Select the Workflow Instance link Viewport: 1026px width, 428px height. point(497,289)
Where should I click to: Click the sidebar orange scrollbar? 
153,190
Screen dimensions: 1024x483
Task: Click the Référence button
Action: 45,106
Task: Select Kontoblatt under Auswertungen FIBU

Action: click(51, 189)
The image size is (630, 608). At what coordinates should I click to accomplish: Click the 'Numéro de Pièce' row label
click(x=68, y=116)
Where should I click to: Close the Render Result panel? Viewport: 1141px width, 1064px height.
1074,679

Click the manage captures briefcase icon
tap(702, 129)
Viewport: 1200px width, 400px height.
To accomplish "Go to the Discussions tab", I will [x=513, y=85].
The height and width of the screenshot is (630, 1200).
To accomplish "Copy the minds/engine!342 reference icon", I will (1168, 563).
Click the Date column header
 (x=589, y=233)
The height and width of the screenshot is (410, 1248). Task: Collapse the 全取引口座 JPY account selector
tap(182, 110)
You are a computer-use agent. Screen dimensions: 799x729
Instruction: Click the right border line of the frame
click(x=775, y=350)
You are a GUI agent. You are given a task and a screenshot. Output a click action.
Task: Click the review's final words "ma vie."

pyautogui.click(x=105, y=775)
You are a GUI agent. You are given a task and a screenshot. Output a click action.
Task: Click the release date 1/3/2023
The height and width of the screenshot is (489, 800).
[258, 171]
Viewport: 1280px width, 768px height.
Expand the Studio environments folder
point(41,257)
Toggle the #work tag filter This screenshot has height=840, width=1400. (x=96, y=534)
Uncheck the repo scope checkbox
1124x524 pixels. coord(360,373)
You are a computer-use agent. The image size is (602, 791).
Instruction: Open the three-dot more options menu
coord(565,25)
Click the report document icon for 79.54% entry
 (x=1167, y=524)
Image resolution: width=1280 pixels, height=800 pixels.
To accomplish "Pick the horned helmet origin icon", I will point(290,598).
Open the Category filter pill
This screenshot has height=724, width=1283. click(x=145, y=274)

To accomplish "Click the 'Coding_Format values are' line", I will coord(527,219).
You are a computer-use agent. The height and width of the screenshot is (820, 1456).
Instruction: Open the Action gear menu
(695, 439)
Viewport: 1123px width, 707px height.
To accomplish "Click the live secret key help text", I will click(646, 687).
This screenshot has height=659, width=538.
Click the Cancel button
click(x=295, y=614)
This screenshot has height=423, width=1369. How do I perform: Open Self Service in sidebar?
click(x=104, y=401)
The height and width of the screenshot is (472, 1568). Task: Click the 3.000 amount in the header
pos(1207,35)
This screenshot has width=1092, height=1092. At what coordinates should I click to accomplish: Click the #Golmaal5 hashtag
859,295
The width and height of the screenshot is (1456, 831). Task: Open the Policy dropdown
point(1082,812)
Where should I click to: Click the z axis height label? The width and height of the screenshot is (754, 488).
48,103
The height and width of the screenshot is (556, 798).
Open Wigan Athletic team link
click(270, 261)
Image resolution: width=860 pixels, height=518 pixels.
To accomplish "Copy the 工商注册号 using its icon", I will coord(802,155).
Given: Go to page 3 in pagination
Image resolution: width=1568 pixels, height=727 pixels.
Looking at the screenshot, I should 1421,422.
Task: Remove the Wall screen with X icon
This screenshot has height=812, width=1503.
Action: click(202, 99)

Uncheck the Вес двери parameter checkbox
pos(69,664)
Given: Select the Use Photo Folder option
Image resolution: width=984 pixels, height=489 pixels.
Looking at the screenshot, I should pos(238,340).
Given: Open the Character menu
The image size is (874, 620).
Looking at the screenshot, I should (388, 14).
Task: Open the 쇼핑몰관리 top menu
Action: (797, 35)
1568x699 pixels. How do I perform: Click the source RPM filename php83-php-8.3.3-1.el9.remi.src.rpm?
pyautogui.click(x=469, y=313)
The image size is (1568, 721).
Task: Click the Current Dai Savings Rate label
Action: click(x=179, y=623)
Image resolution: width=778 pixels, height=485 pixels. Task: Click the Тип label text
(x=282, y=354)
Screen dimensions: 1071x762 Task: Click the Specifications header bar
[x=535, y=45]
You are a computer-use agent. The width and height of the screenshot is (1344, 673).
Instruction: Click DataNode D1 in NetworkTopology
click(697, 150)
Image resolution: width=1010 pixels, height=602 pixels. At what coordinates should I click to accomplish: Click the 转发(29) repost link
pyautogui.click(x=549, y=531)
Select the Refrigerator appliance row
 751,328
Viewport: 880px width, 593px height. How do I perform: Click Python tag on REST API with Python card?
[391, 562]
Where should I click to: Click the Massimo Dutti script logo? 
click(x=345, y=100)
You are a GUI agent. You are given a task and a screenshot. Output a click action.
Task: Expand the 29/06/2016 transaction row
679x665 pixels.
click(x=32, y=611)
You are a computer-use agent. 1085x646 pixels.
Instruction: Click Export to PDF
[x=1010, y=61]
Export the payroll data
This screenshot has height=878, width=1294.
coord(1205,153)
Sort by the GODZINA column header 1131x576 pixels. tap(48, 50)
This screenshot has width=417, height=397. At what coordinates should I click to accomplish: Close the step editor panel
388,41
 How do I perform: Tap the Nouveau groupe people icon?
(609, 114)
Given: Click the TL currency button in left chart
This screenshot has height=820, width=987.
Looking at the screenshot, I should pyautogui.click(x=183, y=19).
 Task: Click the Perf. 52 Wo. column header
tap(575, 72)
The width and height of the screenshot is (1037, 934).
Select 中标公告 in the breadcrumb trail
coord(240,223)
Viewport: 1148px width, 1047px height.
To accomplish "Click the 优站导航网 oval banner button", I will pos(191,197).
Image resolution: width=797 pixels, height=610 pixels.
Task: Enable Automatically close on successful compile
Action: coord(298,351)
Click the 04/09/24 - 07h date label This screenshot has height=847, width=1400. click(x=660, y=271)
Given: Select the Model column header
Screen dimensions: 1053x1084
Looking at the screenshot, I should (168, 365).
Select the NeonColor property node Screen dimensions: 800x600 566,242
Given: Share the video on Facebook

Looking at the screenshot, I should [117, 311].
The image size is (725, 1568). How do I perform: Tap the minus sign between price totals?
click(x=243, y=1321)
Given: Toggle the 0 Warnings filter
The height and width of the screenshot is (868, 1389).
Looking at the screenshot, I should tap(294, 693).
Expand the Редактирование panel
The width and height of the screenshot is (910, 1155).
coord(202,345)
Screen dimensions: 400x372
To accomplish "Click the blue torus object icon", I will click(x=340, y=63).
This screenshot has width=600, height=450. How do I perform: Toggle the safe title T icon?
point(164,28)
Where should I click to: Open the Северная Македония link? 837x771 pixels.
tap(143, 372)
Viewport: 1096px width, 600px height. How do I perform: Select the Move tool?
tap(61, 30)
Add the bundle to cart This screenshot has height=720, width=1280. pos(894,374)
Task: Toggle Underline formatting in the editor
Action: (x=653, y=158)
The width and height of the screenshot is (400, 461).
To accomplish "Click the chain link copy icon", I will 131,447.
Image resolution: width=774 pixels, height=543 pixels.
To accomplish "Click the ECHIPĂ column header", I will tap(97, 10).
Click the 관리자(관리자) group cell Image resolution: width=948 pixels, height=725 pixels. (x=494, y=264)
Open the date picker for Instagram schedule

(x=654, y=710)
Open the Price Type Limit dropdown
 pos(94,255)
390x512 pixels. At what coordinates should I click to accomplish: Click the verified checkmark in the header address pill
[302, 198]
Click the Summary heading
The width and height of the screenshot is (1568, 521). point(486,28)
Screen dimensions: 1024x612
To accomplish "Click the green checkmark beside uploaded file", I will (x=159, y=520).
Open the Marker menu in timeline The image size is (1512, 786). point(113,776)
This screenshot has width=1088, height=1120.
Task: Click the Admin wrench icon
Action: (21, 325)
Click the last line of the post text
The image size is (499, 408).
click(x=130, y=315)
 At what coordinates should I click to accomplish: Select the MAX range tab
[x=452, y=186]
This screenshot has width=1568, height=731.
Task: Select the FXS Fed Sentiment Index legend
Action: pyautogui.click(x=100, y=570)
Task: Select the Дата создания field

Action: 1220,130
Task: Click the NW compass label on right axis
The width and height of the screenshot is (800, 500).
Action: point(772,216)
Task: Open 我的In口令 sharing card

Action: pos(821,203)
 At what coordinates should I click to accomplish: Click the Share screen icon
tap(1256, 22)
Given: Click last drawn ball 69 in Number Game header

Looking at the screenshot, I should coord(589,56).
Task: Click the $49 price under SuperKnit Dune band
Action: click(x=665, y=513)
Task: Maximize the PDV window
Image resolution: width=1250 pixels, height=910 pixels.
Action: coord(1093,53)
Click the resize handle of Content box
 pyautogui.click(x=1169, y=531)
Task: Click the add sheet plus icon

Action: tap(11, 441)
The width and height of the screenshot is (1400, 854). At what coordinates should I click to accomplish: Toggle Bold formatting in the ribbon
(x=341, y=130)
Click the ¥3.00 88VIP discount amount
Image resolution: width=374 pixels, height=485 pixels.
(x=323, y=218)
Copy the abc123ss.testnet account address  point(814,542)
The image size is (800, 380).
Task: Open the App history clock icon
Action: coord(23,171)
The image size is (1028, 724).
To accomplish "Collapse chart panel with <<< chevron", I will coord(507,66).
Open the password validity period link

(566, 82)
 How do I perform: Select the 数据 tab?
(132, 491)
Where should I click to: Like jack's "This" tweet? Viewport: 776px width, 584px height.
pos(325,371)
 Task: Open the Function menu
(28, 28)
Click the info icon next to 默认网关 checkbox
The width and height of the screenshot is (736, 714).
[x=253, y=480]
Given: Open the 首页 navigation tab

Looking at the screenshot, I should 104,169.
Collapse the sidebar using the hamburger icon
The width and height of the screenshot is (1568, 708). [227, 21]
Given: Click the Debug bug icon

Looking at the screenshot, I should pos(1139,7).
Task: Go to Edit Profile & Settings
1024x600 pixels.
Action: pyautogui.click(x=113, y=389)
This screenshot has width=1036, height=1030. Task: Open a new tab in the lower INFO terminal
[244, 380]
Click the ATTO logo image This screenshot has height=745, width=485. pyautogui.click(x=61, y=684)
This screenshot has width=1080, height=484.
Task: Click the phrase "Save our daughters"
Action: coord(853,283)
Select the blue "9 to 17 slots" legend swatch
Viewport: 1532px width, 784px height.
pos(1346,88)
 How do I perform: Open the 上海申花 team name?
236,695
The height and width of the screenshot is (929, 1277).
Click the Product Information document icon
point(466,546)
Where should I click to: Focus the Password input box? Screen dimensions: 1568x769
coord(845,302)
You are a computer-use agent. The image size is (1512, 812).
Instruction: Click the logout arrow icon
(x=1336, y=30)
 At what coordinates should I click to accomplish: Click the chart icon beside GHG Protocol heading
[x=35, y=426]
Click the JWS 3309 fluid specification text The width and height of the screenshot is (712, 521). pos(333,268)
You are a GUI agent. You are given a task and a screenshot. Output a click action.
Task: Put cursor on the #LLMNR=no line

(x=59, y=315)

****************

ACTION ITEM:
Reply with the count alone: how many lines of the records contain the string "computer"?

ANSWER:
6